Her lawyer, Richard A. Portale, argued that she was coerced by investigators and that there was a language barrier between Ms. Graswald, a native of Latvia, and the police.

 My Former Partner’s Amazing Transition

Myles warned me that if I kept writing essays encouraging employees to start their own businesses some of them would leave to do that… including some of our best people. He was right about Tom… and Tim and Josh. They all had great-paying and exciting jobs with one of the financial publishing groups but left to do their own thing last year. Contrary to what I’ve always suggested, they started a business that was considerably different from the one they knew.

I wished them the best but feared the worst. In fact, they made it work. And now Tom, who was a great writer, is writing about it in a daily blog, which I find to be riveting. Here’s an example:

From:

The corner of Federal and Atlantic

Thursday, 10:25 a.m.

 Picture this.

 Tim and I are in Dunkin Donuts. We’re about to meet two very successful businessmen from the aluminum industry. At this point, we have no clients. And no revenue.

 This is our big chance.

 We have printouts. I have a sales pitch in my head. I even bought a limited edition OneBlade razor as a gift to help seal the deal.

 We’re going to ask for $1,500 per month.

 Gulp.

 Then a funny thing happens…

 The men walk in. We make our pitch. They say “okay” like we’re offering a coffee refill.

 And then THEY pitch US.

 My friends and I jumped through The Portal and into The Unknown of kitchen table entrepreneurship 12 months ago. We started with nothing. No capital. No knowledge. No experience. No business model.

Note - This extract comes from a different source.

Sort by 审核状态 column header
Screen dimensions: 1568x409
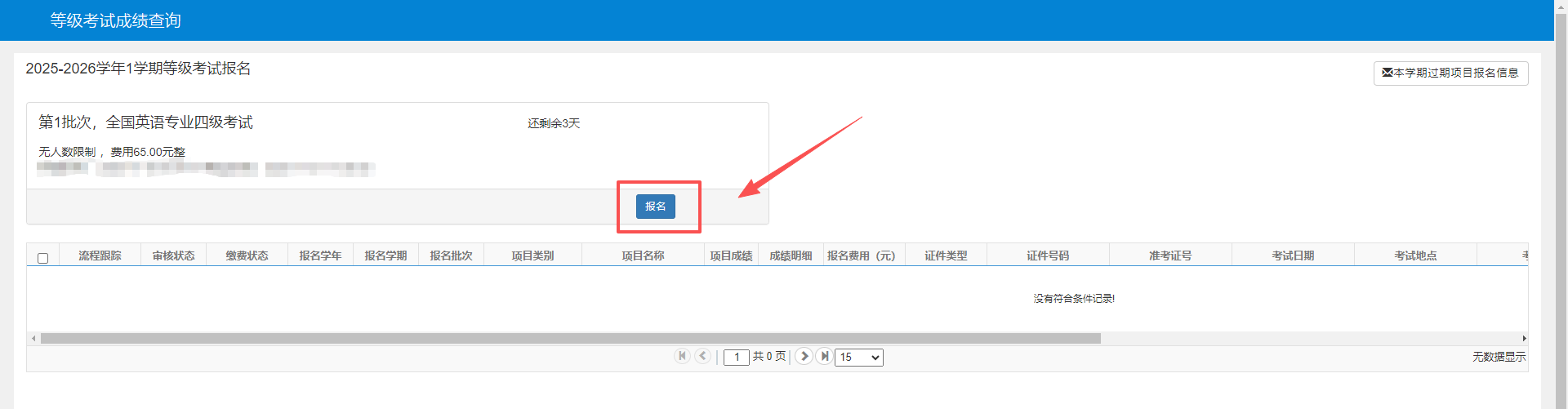[173, 256]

 Just the username and password to an Internet course that promised to teach us how to make money online.

 It was a decision of pure faith.

 Now, here in The Unknown, we’re having a great adventure. We’ve picked up treasure. We’ve overcome obstacles. We’ve had to fend off scary monsters. We’ve noticed something else about The Unknown too…

 There are magical creatures and friendly spirits everywhere that help you along your way.

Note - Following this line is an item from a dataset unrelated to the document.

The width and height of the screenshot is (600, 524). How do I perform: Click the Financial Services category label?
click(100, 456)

 We started off in this business generating leads for aluminum screen enclosures. We spent months trying to make it work. Terrible business. But it led us to meeting these two men at Dunkin Donuts.

 “We’ve got another product we want your help with,” says one of the businessmen. “It’s got nothing to do with aluminum screen enclosures, but it’s a national product. And it’s very popular. Can you generate leads for that?”

 “Uh, sure,” we said. “We can try.”

 Today, we call these two businessmen “Client #1.” Generating leads for their national product is our most important project. It launched our business. And we’re making nearly $15k a month from them.

 Total luck. But that’s what happens in The Unknown.